The Promise of Time-Series Foundation Models for Agricultural Forecasting: Evidence from Marketing Year Average Prices
Le Wang, Boyuan Zhang
TL;DR
This paper evaluates 17 forecasting approaches across four model classes on USDA ERS data (1997–2025) to forecast monthly prices and the policy-relevant Marketing Year Average (MYA). It finds that zero-shot time-series foundation models, particularly Time-MoE, outperform traditional econometric, machine learning, and deep learning models trained from scratch, achieving about 45% MAE improvement overall and >50% for corn and soybeans. The results challenge the prior view that simpler models suffice in agricultural forecasting and demonstrate that large pre-trained TSFMs can generalize well in data-scarce domains. The study discusses policy implications for Farm Bill programs and highlights why foundation models may offer a scalable path for high-stakes economic forecasting, with caveats about explainability and data leakage concerns. $MYA = \sum_{t=1}^{12} P_t \times w_t$ is used to illustrate the MYA aggregation, linking monthly forecasts to policy-relevant outcomes.
Abstract
Forecasting agricultural markets remains a core challenge in business analytics, where nonlinear dynamics, structural breaks, and sparse data have historically limited the gains from increasingly complex econometric and machine learning models. As a result, a long-standing belief in the literature is that simple time-series methods often outperform more advanced alternatives. This paper provides the first systematic evidence that this belief no longer holds in the modern era of time-series foundation models (TSFMs). Using USDA ERS data from 1997-2025, we evaluate 17 forecasting approaches across four model classes, assessing monthly forecasting performance and benchmarking against Market Year Average (MYA) price predictions. This period spans multiple agricultural cycles, major policy changes, and major market disruptions, with substantial cross-commodity price volatility. Focusing on five state-of-the-art TSFMs, we show that zero-shot foundation models (with only historical prices and without any additional covariates) consistently outperform traditional time-series methods, machine learning models, and deep learning architectures trained from scratch.

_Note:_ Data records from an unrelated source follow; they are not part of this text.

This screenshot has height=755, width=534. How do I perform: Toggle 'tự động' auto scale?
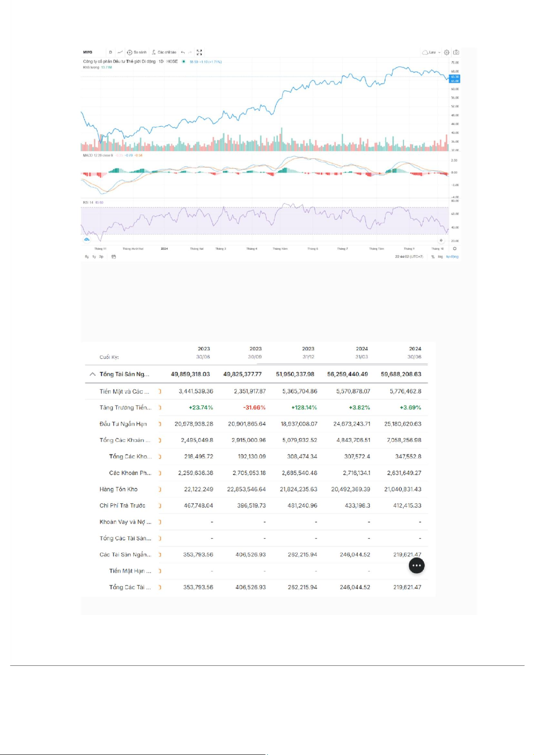452,257
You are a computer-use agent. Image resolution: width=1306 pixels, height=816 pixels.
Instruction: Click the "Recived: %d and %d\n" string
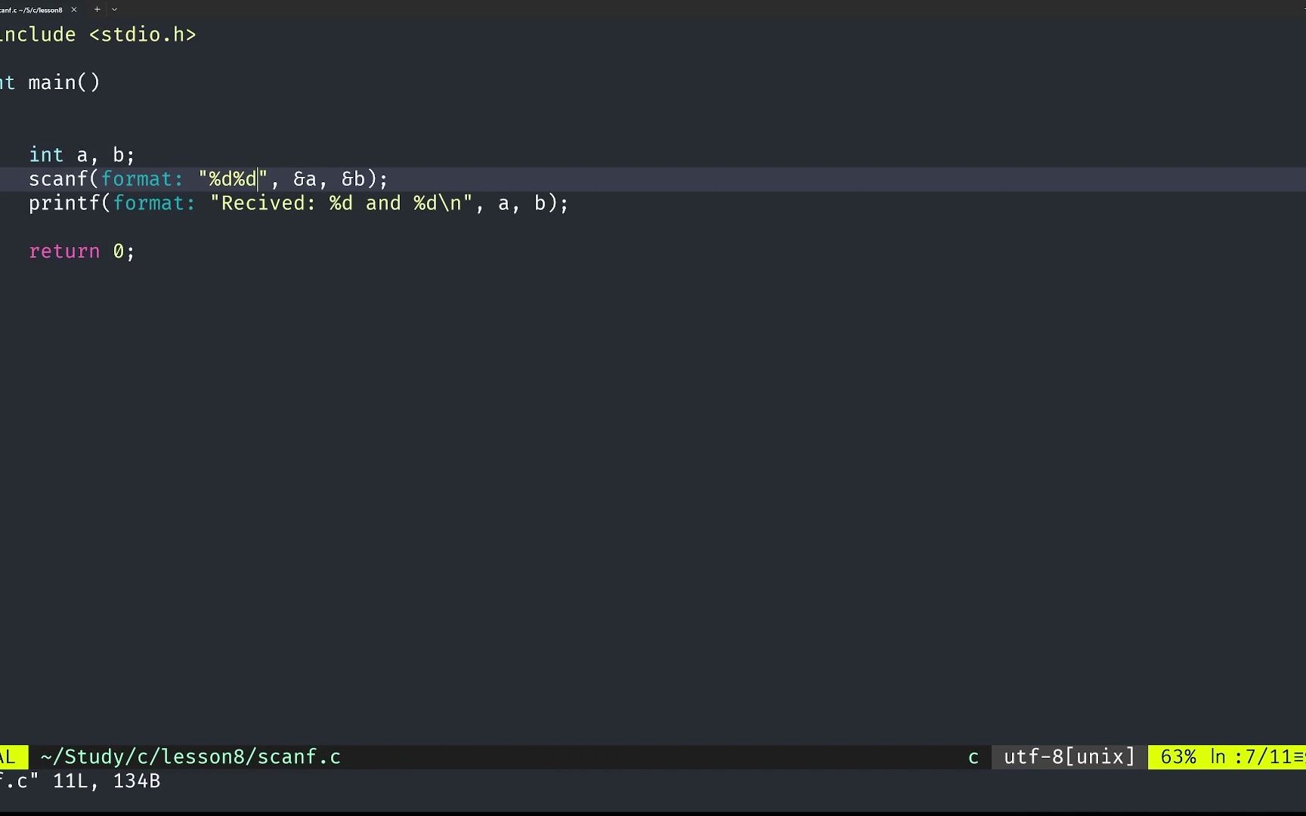(x=341, y=204)

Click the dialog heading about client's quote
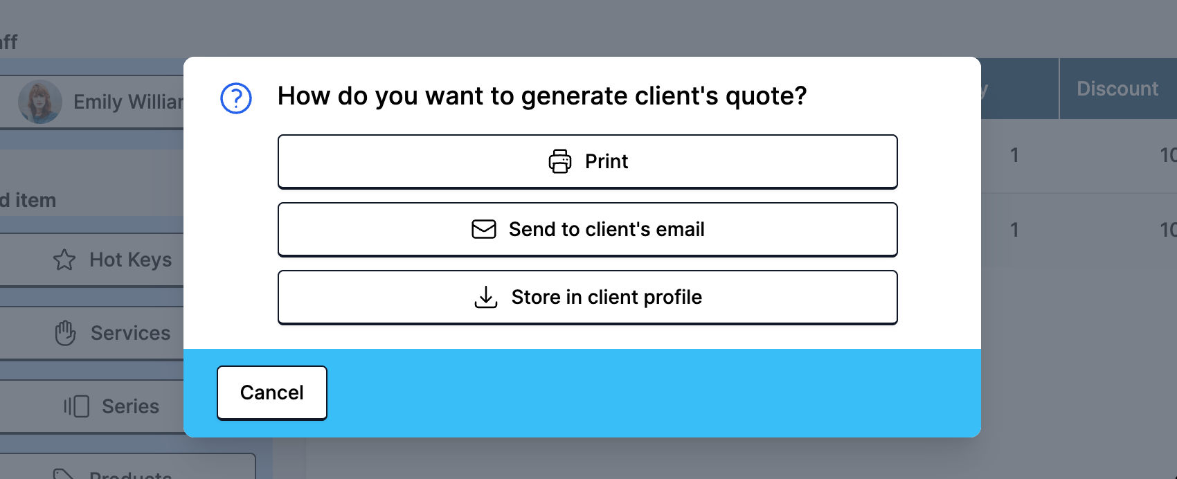542,96
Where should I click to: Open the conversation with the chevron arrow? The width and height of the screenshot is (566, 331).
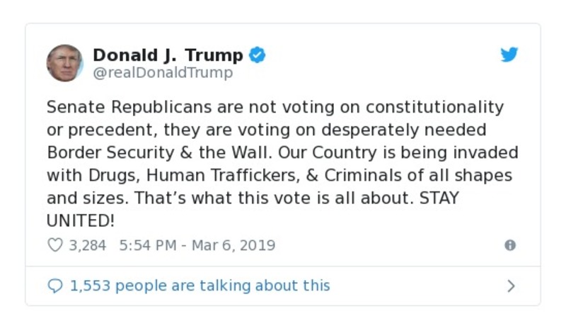click(511, 286)
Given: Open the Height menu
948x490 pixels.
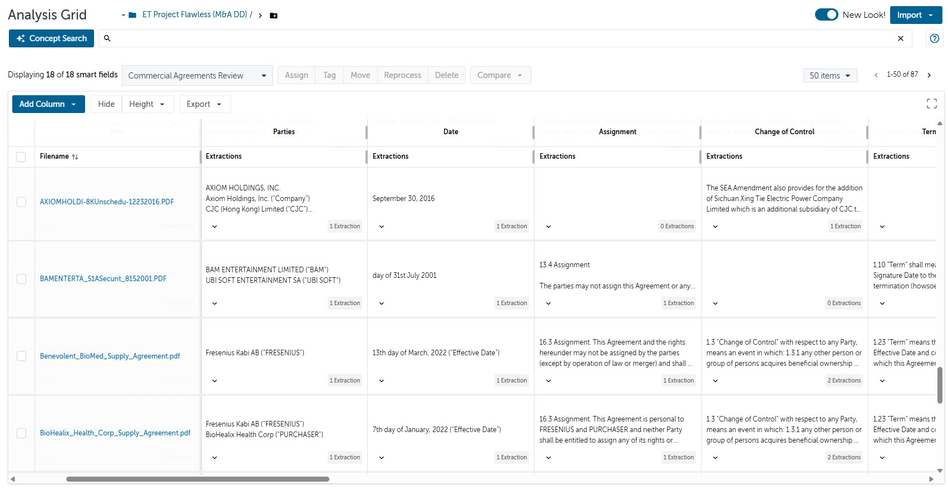Looking at the screenshot, I should (147, 104).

Among them, Time-MoE delivers the largest accuracy gains, improving forecasts by 45% (MAE) overall and by more than 50% for corn and soybeans relative to USDA benchmarks. These results point to a paradigm shift in agricultural forecasting: while earlier generations of advanced models struggled to surpass simple benchmarks, modern pre-trained foundation models achieve substantial and robust improvements, offering a scalable and powerful new framework for highstakes predictive analytics.